Celebrating our own savagery
When white Americans celebrate Indian "savagery" they celebrate their own
I have been reading Gorski's and Perry's brief and excellent book about white Christian nationalism, The Flag + The Cross. Their book begins with a statistical study of various religious denominations' views on race, religion and politics, quickly isolates “whiteness” as the key component of white Christian nationalism, and makes a strong case that the veneer of Christianity embraced by white nationalists has little to do with religion — indeed, runs counter to actual Christian teachings — but has everything to do with white freedom, white power, and white violence.
Worse, the book (which was written after January 6th) shows that the white supremacists who besieged the Capitol were just the tip of the iceberg. A large number of white Christian nationalists — constituting over 80% of the Republican party — may not themselves be carrying AR-15's or preparing for another coup, but they share the same values as the insurrectionists. And they share all the same myths.

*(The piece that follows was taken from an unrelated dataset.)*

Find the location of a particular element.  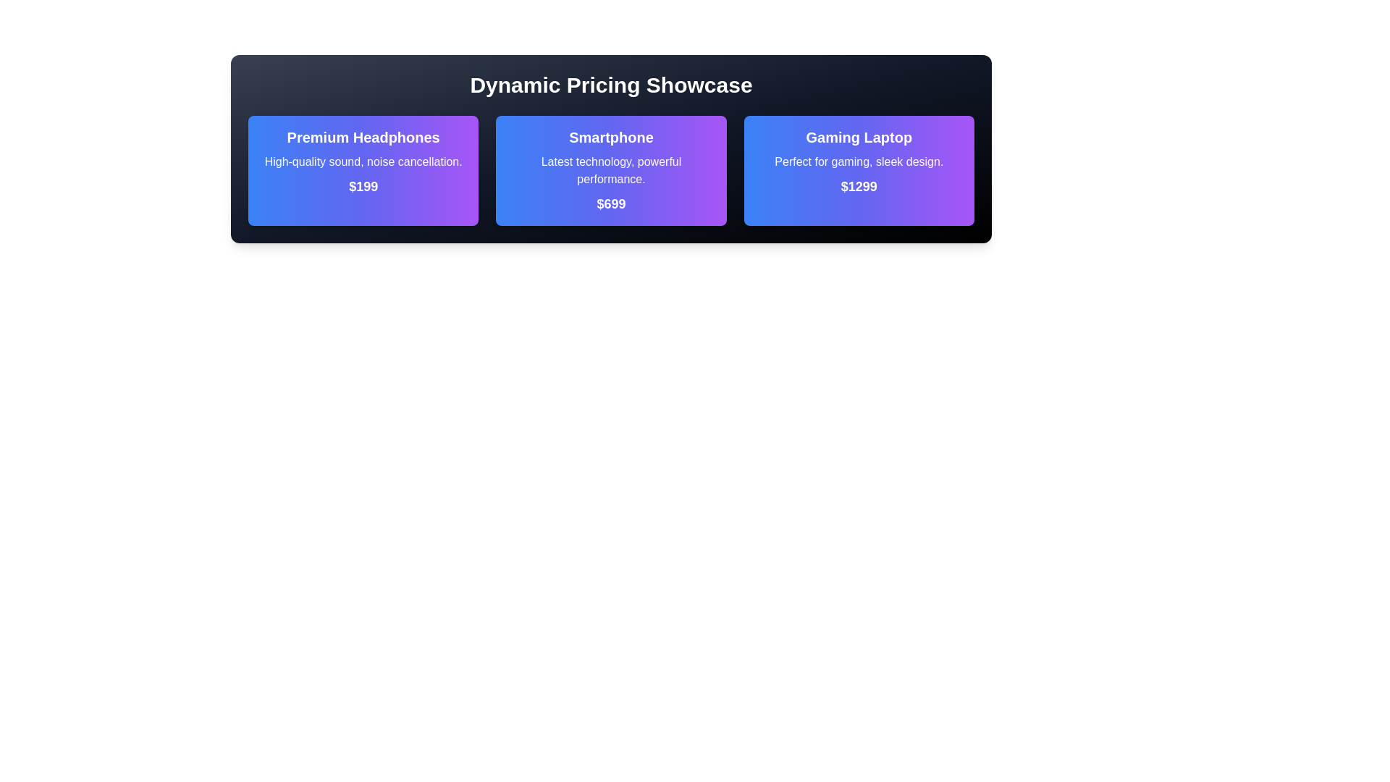

text displaying the price "$199" located at the bottom center of the leftmost card under the subtitle "High-quality sound, noise cancellation." is located at coordinates (363, 186).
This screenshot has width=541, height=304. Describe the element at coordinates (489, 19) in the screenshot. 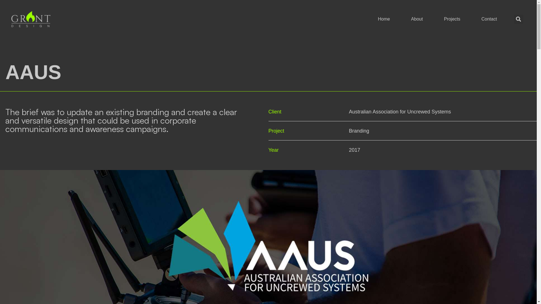

I see `'Contact'` at that location.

It is common to date the birth of American white supremacy to the Civil War, but Gorski and Perry show the roots go back even further, to the religious fanatics who first established the Plymouth Colony, evolving into a form of white nationalism that developed through conflicts predating the Civil War— notably the French and Indian Wars and the War of 1812.
There is much more to this book, but as a resident of an ostensibly "liberal" town that just "affirmed" a racist mascot, the following excerpt from the book jumped out at me — and it explained the persistent cultural misappropriation of Native American identity:
The French and Indian Wars generated a British and Protestant version of white Christian nationalism in the colonies; the Revolutionary War and the War of 1812 helped to "Americanize" it. Until the Revolution, most colonists identified as "British" or "English"; the term "American" usually referred to the native peoples. After the Revolution, the former colonists struggled to articulate what was "American" about the United States. They often answered the question by appropriating native culture. What supposedly made white American men different from their former British countrymen was that they also had a tinge of "red" and a bit of the "savage" in them. The first symbol of this white American masculinity was not the "cowboy" but the "scout," the frontiersman who ventured into the wild, learned the ways of the "Indian," and absorbed a bit of "savagery" in the process. The figure of the scout, in other words, was the first heroic embodiment of the individualistic ethos that is at the heart of white Christian nationalism and its holy trinity of freedom, order, and violence.
The great takeaway from this is that when Dartmouth's white residents celebrate the "savage" Indian warrior, they are not celebrating Native people; they are celebrating themselves.